The winemaker hands me a glass of cloudy amber-coloured fluid. He tells me it was made from organically-grown grapes, no chemicals, wild-fermented on skins, and bottled without filtration or any added preservatives. Natural wine, in other words. And then he says something I’ve heard from other natural winemakers.
“You know, wines made like this have better digestibility. You taste the vitality in them. You can drink natural wines and not feel any bad effects the next day.”
In the late 19th and early 20th century it was common to spruik wines – and other drinks, from beer to spirits to cider – by talking up their health benefits. But as social attitudes shifted and advertising codes became stricter over the ensuing decades, the idea of therapeutic drinking disappeared from booze marketing.

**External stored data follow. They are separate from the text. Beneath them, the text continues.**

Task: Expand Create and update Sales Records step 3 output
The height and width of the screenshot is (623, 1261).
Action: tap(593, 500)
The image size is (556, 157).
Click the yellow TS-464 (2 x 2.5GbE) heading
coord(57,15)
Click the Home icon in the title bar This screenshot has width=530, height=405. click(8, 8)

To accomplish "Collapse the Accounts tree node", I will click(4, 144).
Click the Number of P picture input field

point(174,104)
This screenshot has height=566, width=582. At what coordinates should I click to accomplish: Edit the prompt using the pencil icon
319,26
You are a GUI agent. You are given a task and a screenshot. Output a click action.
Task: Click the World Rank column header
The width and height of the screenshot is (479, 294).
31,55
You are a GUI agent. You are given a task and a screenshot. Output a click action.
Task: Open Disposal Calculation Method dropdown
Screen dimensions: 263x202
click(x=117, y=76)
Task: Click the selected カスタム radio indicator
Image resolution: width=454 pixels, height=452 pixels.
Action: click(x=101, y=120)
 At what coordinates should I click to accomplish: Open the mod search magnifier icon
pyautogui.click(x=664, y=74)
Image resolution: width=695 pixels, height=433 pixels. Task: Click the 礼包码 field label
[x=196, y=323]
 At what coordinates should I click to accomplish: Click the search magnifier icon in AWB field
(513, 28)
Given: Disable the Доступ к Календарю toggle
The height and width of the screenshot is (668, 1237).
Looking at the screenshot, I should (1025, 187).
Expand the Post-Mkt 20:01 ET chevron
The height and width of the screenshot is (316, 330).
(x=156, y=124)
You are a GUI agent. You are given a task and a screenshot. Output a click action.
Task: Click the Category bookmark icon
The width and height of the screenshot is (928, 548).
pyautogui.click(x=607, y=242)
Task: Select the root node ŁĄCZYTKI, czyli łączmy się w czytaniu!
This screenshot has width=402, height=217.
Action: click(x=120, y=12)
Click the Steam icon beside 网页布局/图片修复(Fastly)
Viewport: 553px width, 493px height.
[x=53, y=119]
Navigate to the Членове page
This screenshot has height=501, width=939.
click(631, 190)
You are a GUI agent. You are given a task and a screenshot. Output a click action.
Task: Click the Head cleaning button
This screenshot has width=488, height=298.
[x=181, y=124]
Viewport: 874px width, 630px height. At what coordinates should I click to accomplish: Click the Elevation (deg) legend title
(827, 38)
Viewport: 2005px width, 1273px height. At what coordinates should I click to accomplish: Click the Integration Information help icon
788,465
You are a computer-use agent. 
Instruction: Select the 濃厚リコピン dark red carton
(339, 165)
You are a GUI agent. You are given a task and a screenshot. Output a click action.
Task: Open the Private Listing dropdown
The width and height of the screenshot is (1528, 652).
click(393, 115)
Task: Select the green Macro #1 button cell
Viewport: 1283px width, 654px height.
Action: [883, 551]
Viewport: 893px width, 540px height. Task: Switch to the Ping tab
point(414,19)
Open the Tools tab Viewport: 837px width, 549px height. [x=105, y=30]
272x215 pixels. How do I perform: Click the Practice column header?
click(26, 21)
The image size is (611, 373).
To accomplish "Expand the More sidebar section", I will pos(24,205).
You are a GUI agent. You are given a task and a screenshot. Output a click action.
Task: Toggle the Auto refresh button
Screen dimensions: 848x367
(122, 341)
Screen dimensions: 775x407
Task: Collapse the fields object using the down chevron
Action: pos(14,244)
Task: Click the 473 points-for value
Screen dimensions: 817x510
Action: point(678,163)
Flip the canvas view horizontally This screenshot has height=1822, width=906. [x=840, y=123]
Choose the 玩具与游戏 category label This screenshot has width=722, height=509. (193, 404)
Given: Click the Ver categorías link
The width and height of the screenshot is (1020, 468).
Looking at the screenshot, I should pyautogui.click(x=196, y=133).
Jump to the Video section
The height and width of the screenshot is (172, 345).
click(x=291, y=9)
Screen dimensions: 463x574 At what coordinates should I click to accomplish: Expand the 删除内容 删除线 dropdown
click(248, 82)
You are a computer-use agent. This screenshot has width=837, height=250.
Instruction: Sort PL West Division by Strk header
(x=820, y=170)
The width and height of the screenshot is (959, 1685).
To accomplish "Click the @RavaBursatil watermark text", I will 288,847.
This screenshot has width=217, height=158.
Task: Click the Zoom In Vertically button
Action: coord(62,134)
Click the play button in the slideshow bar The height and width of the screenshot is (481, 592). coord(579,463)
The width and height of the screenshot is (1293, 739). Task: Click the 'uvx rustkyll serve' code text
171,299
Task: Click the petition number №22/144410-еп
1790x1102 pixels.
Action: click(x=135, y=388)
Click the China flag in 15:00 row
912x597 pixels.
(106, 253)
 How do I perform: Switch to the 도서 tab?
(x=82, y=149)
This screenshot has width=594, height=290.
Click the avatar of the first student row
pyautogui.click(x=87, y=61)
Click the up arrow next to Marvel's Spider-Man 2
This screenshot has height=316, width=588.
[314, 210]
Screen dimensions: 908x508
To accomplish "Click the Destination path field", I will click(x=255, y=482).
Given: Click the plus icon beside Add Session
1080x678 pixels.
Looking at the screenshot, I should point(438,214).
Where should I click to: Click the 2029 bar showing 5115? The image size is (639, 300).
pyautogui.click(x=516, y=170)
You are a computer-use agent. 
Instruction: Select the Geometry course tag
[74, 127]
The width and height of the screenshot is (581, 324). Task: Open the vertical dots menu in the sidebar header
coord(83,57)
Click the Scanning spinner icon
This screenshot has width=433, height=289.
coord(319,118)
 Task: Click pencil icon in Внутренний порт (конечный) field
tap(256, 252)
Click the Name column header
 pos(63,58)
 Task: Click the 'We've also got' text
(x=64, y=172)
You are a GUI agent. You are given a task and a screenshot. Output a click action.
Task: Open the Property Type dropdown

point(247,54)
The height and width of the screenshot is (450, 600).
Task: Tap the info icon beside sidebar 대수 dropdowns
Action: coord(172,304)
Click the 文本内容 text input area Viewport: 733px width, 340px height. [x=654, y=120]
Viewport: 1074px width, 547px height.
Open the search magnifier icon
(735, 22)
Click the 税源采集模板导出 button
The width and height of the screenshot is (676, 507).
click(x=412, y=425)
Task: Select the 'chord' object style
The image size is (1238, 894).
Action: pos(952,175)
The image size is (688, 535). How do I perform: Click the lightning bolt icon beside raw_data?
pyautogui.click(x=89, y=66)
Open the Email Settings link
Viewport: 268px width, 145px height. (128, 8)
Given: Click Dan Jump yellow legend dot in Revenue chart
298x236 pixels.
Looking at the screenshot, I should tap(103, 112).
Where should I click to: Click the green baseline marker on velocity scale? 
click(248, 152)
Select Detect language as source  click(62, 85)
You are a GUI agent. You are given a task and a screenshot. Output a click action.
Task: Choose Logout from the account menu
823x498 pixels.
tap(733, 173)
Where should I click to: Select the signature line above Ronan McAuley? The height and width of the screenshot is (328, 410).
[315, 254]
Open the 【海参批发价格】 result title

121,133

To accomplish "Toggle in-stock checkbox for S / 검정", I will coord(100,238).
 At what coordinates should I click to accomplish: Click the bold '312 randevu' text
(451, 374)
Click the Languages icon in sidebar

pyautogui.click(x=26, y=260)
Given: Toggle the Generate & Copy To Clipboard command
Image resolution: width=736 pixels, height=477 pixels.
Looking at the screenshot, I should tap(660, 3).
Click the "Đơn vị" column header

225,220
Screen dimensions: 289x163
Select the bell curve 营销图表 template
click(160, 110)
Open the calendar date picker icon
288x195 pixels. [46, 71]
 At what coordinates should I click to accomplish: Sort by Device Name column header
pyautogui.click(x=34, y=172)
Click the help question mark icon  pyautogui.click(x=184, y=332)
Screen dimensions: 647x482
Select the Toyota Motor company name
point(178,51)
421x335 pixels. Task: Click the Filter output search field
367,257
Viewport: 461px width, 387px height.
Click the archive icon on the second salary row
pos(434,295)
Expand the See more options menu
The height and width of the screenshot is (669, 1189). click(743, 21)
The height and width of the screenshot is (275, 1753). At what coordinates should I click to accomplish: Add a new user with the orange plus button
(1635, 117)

Today, though, as the wellness trend continues to grow at a staggering rate in the world of food, winemakers, brewers and distillers are beginning to dabble once again in semi-medical language, even making new, allegedly therapeutic products. And they often sound uncannily similar to their 19th-century predecessors.
Take our natural winemaker’s talk of “digestibility”. This was a common claim in the 19th century: Australian wine companies such as Seppelt, Penfolds and Hardys produced all sorts of drinks, from vermouth to bitters to tonic wine, that were said to be beneficial to digestive health. One vermouth, made by Melbourne wine merchant Alexander and Paterson in 1895, promised to “possess the properties of a bitter stomachic that acts like a charm, and frees the bowels from flatulency and pain”. Angaston Bitters, produced around the turn of the 20th century, was “recommended as an unfailing, quick and effective remedy for weak digestion”.